Fed Chair Powell’s Balanced Approach
Federal Reserve Chair Jerome Powell is likely to provide a balanced assessment, emphasizing data-dependency regarding the near-term policy path. His approach may resemble the message delivered at Jackson Hole last month, where he hinted at the possibility of further tightening measures to address persistently high inflation and above-trend economic growth.
A significant question looms – Is the Fed finished with its rate hikes? Recent robust macroeconomic data increases the chances of an economic resurgence, potentially leading to renewed inflationary pressures. While the September rate decision appears almost certain, the November meeting could present a closer call. In this context, the payroll and Consumer Price Index (CPI) data for the following month will be pivotal ahead of the November 1 FOMC meeting.
Focus on the Summary of Economic Projections (SEP)
In the upcoming week, the primary focus will be on the Summary of Economic Projections (SEP), released alongside the September FOMC statement. Of particular note is the potential for the 2023 median policy rate to show another 25 basis-point hike. This aligns with the June assessment. Additionally, heightened interest will be observed regarding an upward revision in the 2024 median policy rate forecast. In June, analysts previously projected this rate to be at 4.6%.
From a market perspective, the SEP could play a pivotal role. A 25 basis-point upward shift would still leave a significant gap compared to the current dovish 2024 market pricing. This contrast could prompt a reevaluation of the dovish market outlook for the upcoming year, potentially propelling the US dollar globally. Conversely, if 2024 median policy rate projections remain unchanged, the US dollar’s rally may take a temporary pause. However, any retreat could be short-lived, given the strong performance of the US economy relative to the rest of the world.

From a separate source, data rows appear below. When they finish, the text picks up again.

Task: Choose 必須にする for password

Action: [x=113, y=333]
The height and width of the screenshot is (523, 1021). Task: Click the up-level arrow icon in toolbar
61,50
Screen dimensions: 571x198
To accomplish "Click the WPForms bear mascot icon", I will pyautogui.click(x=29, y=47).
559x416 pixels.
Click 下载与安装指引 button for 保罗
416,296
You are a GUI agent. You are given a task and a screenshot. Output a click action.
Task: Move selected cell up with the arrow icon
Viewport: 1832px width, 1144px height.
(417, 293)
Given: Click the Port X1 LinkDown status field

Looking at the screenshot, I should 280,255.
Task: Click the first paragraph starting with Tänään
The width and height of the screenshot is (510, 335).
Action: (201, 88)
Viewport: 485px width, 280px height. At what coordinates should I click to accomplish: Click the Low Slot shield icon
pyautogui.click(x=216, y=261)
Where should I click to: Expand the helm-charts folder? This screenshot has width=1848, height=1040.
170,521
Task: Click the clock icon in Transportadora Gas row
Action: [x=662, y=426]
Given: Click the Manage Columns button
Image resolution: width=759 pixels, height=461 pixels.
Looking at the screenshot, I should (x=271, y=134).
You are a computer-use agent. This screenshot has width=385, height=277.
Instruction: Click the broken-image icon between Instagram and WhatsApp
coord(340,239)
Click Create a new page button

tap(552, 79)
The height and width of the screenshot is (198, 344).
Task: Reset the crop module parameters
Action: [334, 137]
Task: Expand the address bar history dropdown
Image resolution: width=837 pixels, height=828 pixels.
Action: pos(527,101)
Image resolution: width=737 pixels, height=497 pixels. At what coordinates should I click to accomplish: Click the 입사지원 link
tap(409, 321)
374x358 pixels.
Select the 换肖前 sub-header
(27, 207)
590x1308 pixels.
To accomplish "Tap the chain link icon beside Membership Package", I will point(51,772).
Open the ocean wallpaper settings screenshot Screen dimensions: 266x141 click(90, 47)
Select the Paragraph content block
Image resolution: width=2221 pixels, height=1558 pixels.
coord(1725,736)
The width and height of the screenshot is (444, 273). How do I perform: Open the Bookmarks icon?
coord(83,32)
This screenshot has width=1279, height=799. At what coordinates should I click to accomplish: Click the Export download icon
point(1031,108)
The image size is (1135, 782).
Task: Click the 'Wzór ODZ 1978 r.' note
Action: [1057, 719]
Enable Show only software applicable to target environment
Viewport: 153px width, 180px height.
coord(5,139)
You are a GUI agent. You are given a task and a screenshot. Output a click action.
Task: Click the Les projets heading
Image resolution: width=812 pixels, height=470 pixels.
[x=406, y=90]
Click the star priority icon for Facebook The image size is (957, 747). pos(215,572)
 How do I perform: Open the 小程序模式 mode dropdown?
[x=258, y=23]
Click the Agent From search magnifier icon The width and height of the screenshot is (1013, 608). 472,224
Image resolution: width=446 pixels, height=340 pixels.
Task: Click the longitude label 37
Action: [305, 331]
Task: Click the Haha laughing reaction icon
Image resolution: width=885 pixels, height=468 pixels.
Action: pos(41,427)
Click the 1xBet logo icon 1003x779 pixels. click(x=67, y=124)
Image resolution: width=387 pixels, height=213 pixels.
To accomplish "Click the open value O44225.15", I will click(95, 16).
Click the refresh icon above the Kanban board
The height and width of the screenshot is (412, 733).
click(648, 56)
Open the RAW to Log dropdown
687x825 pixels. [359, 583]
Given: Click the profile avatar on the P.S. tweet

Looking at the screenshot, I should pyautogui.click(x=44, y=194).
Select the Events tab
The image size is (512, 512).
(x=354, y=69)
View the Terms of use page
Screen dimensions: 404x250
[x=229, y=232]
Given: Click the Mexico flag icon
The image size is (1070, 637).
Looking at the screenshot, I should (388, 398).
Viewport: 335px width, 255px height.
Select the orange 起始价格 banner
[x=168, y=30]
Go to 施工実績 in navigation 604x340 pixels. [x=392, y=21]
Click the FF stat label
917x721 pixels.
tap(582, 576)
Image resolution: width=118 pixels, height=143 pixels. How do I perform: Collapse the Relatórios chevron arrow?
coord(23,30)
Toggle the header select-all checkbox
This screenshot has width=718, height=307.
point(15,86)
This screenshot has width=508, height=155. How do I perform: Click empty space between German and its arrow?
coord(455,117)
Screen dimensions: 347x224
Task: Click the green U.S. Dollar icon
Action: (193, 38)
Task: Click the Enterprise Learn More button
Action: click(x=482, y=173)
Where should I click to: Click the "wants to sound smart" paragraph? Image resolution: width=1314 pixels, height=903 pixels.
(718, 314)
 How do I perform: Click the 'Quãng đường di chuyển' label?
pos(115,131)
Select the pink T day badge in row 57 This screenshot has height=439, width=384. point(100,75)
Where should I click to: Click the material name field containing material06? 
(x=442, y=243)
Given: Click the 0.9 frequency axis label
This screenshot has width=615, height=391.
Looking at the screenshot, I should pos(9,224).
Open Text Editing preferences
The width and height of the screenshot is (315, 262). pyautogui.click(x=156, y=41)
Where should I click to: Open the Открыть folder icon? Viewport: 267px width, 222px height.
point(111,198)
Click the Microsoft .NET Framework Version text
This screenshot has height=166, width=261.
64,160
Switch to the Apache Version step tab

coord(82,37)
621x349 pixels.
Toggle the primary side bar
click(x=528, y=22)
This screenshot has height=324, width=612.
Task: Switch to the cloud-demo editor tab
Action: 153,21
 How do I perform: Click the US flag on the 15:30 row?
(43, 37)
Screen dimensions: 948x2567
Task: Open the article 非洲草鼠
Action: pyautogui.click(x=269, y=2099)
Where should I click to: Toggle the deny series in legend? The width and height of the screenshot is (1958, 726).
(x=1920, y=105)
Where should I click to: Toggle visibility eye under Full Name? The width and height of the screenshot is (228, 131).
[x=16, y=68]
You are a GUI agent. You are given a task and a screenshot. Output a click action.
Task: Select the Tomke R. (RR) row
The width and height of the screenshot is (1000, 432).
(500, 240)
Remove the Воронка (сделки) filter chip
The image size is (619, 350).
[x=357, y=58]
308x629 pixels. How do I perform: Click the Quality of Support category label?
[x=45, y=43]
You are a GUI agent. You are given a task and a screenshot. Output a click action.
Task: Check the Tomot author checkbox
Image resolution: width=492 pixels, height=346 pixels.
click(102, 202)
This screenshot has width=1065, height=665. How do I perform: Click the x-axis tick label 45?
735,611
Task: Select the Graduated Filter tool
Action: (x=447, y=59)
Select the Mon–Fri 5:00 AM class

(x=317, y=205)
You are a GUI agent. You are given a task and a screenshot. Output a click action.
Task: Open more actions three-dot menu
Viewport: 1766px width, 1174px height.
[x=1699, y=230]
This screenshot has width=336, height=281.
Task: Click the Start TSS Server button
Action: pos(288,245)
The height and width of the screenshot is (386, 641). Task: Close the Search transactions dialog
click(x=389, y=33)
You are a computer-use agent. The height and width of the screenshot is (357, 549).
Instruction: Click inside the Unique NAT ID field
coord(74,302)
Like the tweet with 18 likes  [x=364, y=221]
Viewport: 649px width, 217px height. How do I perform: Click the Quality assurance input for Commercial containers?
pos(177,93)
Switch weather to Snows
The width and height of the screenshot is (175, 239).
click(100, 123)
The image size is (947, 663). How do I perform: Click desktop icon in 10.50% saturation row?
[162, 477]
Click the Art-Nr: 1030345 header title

DXY Index’s Short-Term Bullish Momentum
The short-term bullish momentum of the DXY Index (USD index) has remained intact since July, characterized by higher highs and higher lows. This trend, combined with breaks above crucial resistance levels, reinforces the short-term uptrend. The index is currently testing a formidable resistance level at approximately 106.00, corresponding to the March high. A decisive breakthrough beyond 106.00, even as momentum has plateaued, would indicate a substantial bullish outlook for the US dollar. Conversely, only a decline below the 102.50-103.00 range would raise concerns about the DXY Index potentially reaching its peak.